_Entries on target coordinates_
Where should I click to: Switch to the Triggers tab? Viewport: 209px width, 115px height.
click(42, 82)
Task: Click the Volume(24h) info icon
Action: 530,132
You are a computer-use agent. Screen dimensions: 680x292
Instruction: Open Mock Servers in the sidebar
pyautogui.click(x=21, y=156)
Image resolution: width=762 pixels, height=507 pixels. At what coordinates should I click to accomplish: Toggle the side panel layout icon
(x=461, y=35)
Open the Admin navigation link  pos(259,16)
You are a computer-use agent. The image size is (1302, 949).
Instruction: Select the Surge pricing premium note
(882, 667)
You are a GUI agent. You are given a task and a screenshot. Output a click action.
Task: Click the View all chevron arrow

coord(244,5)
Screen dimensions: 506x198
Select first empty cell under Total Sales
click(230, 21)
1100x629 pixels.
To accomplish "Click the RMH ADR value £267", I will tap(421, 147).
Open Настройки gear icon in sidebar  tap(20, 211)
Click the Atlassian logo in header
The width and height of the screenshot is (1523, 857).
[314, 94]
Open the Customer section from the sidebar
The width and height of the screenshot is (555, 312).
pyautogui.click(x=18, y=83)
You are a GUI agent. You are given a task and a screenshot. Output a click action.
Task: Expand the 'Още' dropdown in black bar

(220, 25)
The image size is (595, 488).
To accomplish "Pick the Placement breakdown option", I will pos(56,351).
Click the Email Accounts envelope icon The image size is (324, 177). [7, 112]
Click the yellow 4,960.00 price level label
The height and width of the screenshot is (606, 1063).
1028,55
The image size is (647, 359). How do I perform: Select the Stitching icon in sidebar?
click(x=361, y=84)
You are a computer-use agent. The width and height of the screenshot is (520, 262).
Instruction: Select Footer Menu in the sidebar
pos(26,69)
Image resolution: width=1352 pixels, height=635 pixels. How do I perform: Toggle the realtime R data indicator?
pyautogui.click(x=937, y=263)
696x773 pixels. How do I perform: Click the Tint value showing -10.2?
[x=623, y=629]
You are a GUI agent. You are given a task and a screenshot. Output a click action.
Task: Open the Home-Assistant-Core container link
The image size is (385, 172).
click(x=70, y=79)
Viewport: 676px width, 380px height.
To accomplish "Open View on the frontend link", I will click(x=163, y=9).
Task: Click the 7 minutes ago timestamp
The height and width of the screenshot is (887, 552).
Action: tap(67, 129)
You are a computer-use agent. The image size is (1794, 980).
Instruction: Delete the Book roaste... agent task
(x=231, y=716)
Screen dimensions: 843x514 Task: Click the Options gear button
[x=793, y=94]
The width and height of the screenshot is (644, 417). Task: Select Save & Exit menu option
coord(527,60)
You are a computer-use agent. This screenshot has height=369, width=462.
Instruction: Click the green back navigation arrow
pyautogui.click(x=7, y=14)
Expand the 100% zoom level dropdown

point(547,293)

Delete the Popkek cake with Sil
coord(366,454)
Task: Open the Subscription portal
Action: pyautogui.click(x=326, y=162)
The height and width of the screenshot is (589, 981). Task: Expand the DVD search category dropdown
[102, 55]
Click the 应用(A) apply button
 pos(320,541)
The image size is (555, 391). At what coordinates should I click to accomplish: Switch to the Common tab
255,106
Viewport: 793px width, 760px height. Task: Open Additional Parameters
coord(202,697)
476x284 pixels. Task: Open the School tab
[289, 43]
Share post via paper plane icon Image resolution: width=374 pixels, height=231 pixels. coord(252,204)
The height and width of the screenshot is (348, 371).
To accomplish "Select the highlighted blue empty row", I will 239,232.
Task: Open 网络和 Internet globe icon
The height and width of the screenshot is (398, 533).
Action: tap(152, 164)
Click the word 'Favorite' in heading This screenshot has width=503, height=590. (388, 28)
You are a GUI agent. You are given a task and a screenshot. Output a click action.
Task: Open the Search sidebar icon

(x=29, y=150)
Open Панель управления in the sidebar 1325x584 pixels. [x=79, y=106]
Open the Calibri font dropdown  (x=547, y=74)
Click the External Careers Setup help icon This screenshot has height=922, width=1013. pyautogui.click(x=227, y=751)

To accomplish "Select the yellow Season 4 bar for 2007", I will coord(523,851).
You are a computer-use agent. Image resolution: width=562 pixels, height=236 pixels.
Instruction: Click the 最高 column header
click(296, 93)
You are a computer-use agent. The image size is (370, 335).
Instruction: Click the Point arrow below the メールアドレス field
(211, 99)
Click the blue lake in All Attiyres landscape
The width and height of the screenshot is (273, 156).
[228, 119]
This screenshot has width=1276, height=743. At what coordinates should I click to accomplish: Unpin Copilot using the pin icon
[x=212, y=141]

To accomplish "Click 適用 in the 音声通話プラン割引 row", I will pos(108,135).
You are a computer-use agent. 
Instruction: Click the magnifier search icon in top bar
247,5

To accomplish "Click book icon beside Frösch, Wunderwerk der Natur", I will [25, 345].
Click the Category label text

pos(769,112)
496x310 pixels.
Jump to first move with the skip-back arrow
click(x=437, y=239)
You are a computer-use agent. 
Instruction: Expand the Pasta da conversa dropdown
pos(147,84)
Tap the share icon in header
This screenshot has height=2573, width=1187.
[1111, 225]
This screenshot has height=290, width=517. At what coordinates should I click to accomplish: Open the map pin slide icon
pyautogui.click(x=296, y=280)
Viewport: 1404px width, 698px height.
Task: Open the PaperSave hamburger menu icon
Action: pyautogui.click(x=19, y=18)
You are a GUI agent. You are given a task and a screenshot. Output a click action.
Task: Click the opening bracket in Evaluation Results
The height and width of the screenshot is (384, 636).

_Work to do_
Reproduce every one of the entries above word for word, leaving each line unchanged.

_Reply to the task_
Where should I click to: Switch to the Triggers tab? Viewport: 209px width, 115px height.
click(42, 82)
Task: Click the Volume(24h) info icon
Action: 530,132
You are a computer-use agent. Screen dimensions: 680x292
Instruction: Open Mock Servers in the sidebar
pyautogui.click(x=21, y=156)
Image resolution: width=762 pixels, height=507 pixels. At what coordinates should I click to accomplish: Toggle the side panel layout icon
(x=461, y=35)
Open the Admin navigation link  pos(259,16)
You are a computer-use agent. The image size is (1302, 949).
Instruction: Select the Surge pricing premium note
(882, 667)
You are a GUI agent. You are given a task and a screenshot. Output a click action.
Task: Click the View all chevron arrow

coord(244,5)
Screen dimensions: 506x198
Select first empty cell under Total Sales
click(230, 21)
1100x629 pixels.
To accomplish "Click the RMH ADR value £267", I will tap(421, 147).
Open Настройки gear icon in sidebar  tap(20, 211)
Click the Atlassian logo in header
The width and height of the screenshot is (1523, 857).
[314, 94]
Open the Customer section from the sidebar
The width and height of the screenshot is (555, 312).
pyautogui.click(x=18, y=83)
You are a GUI agent. You are given a task and a screenshot. Output a click action.
Task: Expand the 'Още' dropdown in black bar

(220, 25)
The image size is (595, 488).
To accomplish "Pick the Placement breakdown option", I will pos(56,351).
Click the Email Accounts envelope icon The image size is (324, 177). [7, 112]
Click the yellow 4,960.00 price level label
The height and width of the screenshot is (606, 1063).
1028,55
The image size is (647, 359). How do I perform: Select the Stitching icon in sidebar?
click(x=361, y=84)
You are a computer-use agent. The width and height of the screenshot is (520, 262).
Instruction: Select Footer Menu in the sidebar
pos(26,69)
Image resolution: width=1352 pixels, height=635 pixels. How do I perform: Toggle the realtime R data indicator?
pyautogui.click(x=937, y=263)
696x773 pixels. How do I perform: Click the Tint value showing -10.2?
[x=623, y=629]
You are a GUI agent. You are given a task and a screenshot. Output a click action.
Task: Open the Home-Assistant-Core container link
The image size is (385, 172).
click(x=70, y=79)
Viewport: 676px width, 380px height.
To accomplish "Open View on the frontend link", I will click(x=163, y=9).
Task: Click the 7 minutes ago timestamp
The height and width of the screenshot is (887, 552).
Action: tap(67, 129)
You are a computer-use agent. The image size is (1794, 980).
Instruction: Delete the Book roaste... agent task
(x=231, y=716)
Screen dimensions: 843x514 Task: Click the Options gear button
[x=793, y=94]
The width and height of the screenshot is (644, 417). Task: Select Save & Exit menu option
coord(527,60)
You are a computer-use agent. This screenshot has height=369, width=462.
Instruction: Click the green back navigation arrow
pyautogui.click(x=7, y=14)
Expand the 100% zoom level dropdown

point(547,293)

Delete the Popkek cake with Sil
coord(366,454)
Task: Open the Subscription portal
Action: pyautogui.click(x=326, y=162)
The height and width of the screenshot is (589, 981). Task: Expand the DVD search category dropdown
[102, 55]
Click the 应用(A) apply button
 pos(320,541)
The image size is (555, 391). At what coordinates should I click to accomplish: Switch to the Common tab
255,106
Viewport: 793px width, 760px height. Task: Open Additional Parameters
coord(202,697)
476x284 pixels. Task: Open the School tab
[289, 43]
Share post via paper plane icon Image resolution: width=374 pixels, height=231 pixels. coord(252,204)
The height and width of the screenshot is (348, 371).
To accomplish "Select the highlighted blue empty row", I will 239,232.
Task: Open 网络和 Internet globe icon
The height and width of the screenshot is (398, 533).
Action: tap(152, 164)
Click the word 'Favorite' in heading This screenshot has width=503, height=590. (388, 28)
You are a GUI agent. You are given a task and a screenshot. Output a click action.
Task: Open the Search sidebar icon

(x=29, y=150)
Open Панель управления in the sidebar 1325x584 pixels. [x=79, y=106]
Open the Calibri font dropdown  (x=547, y=74)
Click the External Careers Setup help icon This screenshot has height=922, width=1013. pyautogui.click(x=227, y=751)

To accomplish "Select the yellow Season 4 bar for 2007", I will coord(523,851).
You are a computer-use agent. Image resolution: width=562 pixels, height=236 pixels.
Instruction: Click the 最高 column header
click(296, 93)
You are a computer-use agent. The image size is (370, 335).
Instruction: Click the Point arrow below the メールアドレス field
(211, 99)
Click the blue lake in All Attiyres landscape
The width and height of the screenshot is (273, 156).
[228, 119]
This screenshot has width=1276, height=743. At what coordinates should I click to accomplish: Unpin Copilot using the pin icon
[x=212, y=141]

To accomplish "Click 適用 in the 音声通話プラン割引 row", I will pos(108,135).
You are a computer-use agent. 
Instruction: Click the magnifier search icon in top bar
247,5

To accomplish "Click book icon beside Frösch, Wunderwerk der Natur", I will [25, 345].
Click the Category label text

pos(769,112)
496x310 pixels.
Jump to first move with the skip-back arrow
click(x=437, y=239)
You are a computer-use agent. 
Instruction: Expand the Pasta da conversa dropdown
pos(147,84)
Tap the share icon in header
This screenshot has height=2573, width=1187.
[1111, 225]
This screenshot has height=290, width=517. At what coordinates should I click to accomplish: Open the map pin slide icon
pyautogui.click(x=296, y=280)
Viewport: 1404px width, 698px height.
Task: Open the PaperSave hamburger menu icon
Action: pyautogui.click(x=19, y=18)
You are a GUI agent. You are given a task and a screenshot. Output a click action.
Task: Click the opening bracket in Evaluation Results
The height and width of the screenshot is (384, 636).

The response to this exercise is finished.